→ TO DO
In your copy of the data below, reproduce every entry exactly and omit the pictures.

[Stored records]
- - - - -
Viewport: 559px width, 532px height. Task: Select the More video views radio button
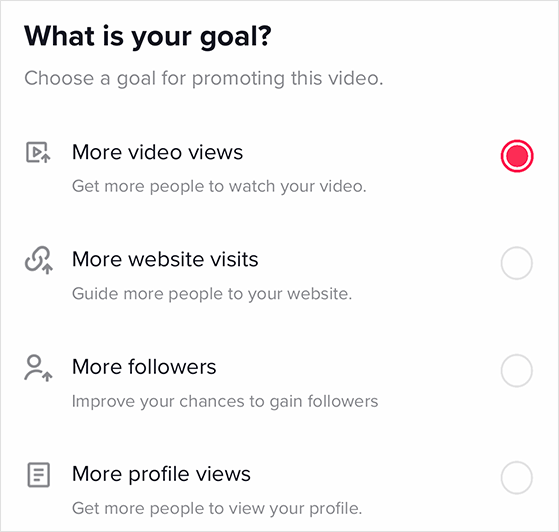point(517,156)
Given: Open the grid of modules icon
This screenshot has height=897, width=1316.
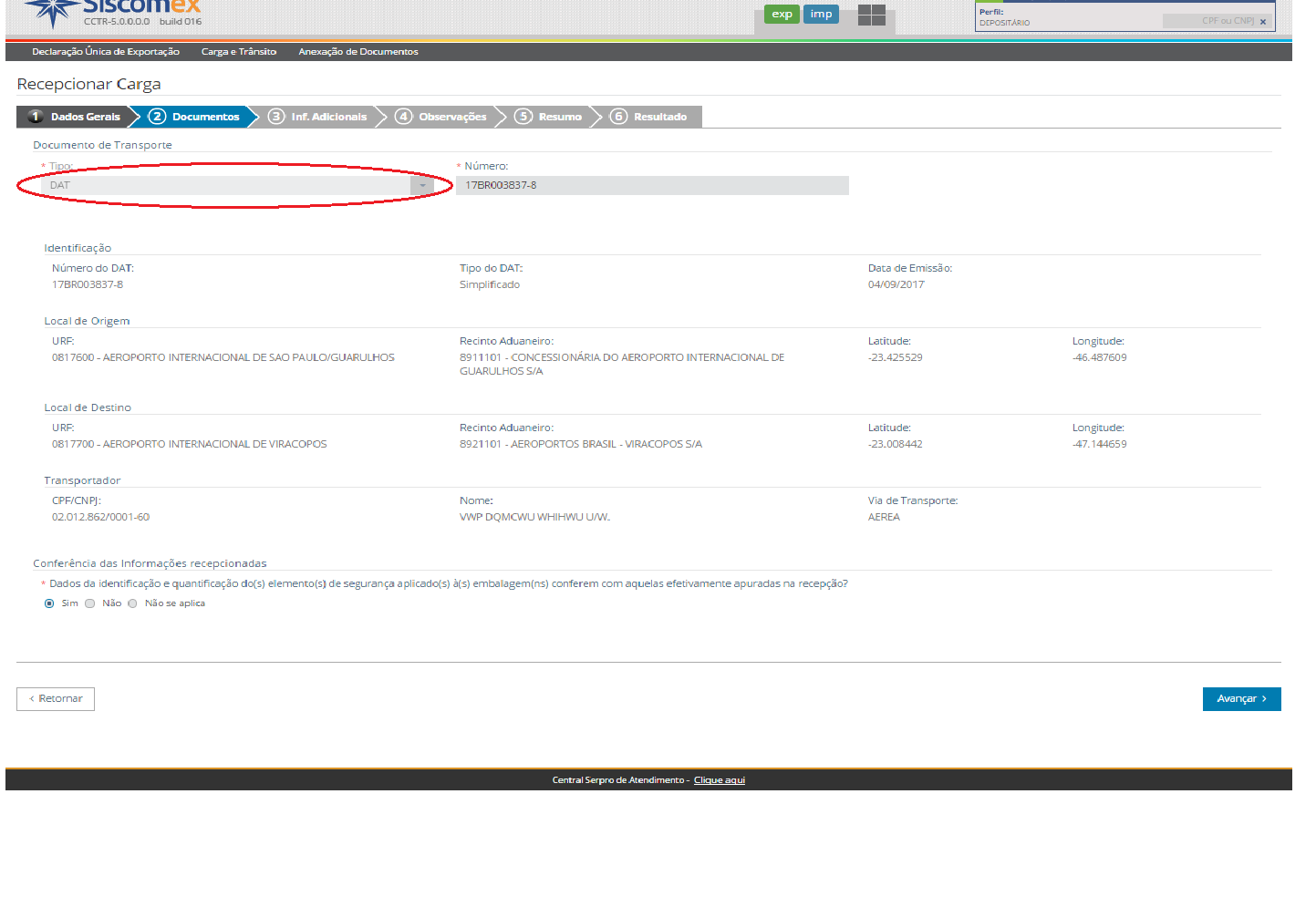Looking at the screenshot, I should tap(871, 15).
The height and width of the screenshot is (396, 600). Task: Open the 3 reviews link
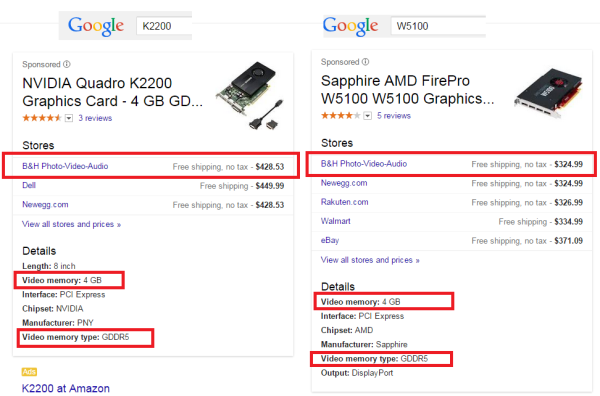coord(95,118)
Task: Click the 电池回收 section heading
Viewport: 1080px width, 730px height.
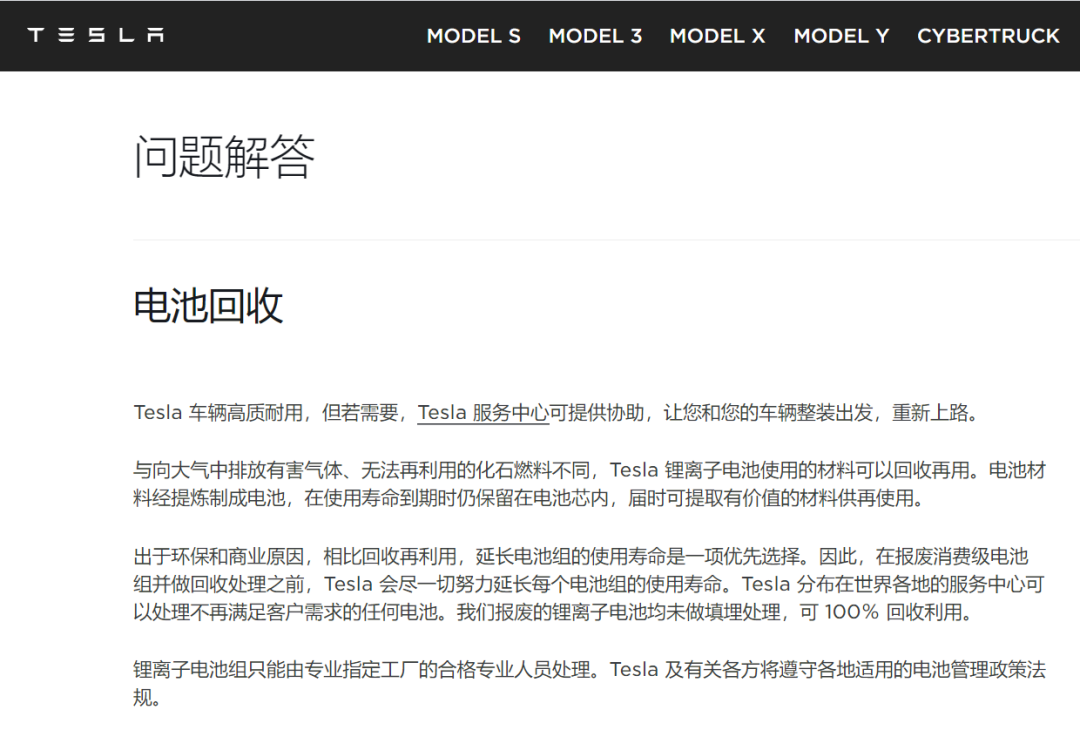Action: coord(208,306)
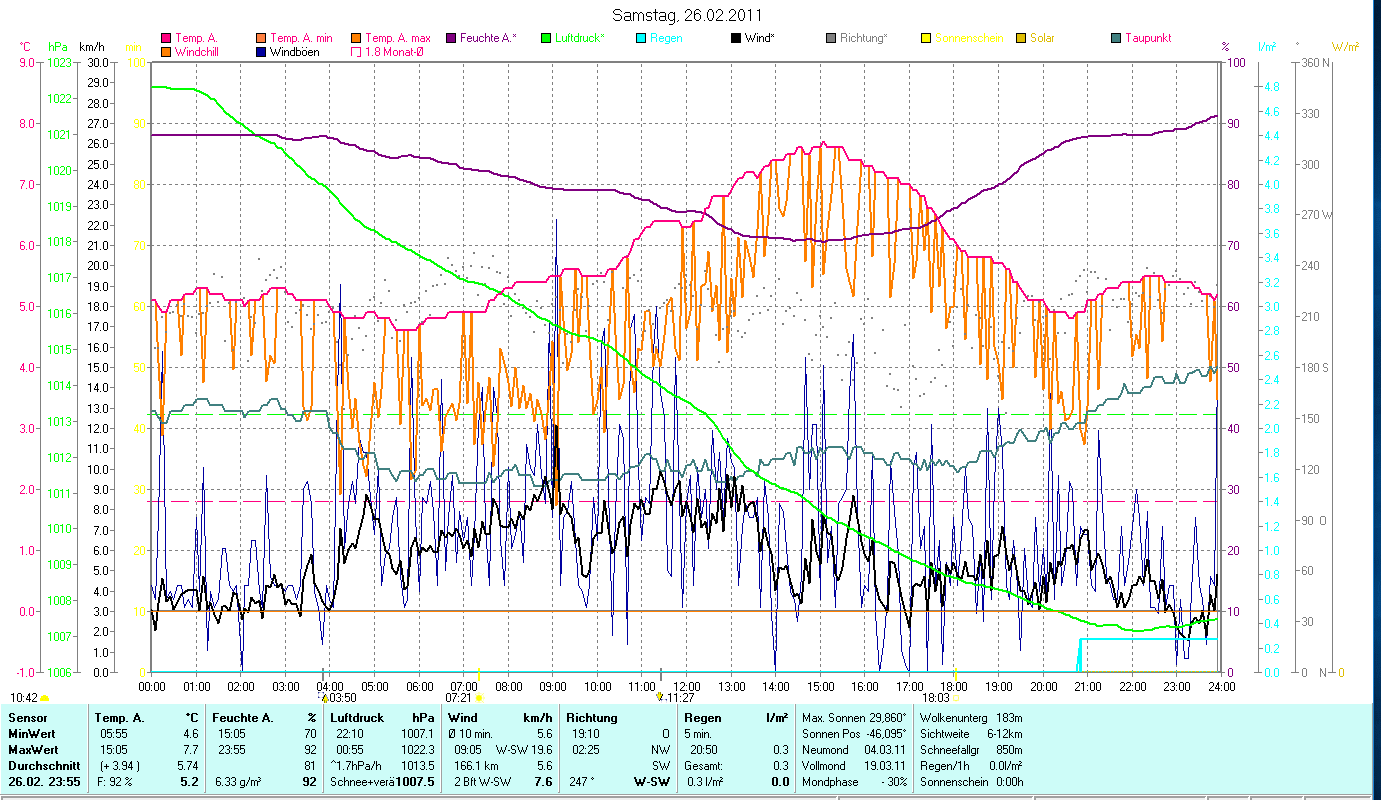
Task: Click the gray Richtung legend square
Action: click(831, 38)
- - - - -
→ EXERCISE RESULT
Viewport: 559px width, 532px height. Task: Select the More video views radio button
point(517,156)
Given: Open the grid of modules icon
This screenshot has height=897, width=1316.
Looking at the screenshot, I should tap(871, 15).
The height and width of the screenshot is (396, 600). Task: Open the 3 reviews link
coord(95,118)
Task: Click the 电池回收 section heading
Viewport: 1080px width, 730px height.
Action: coord(208,306)
Task: Click the gray Richtung legend square
Action: click(831, 38)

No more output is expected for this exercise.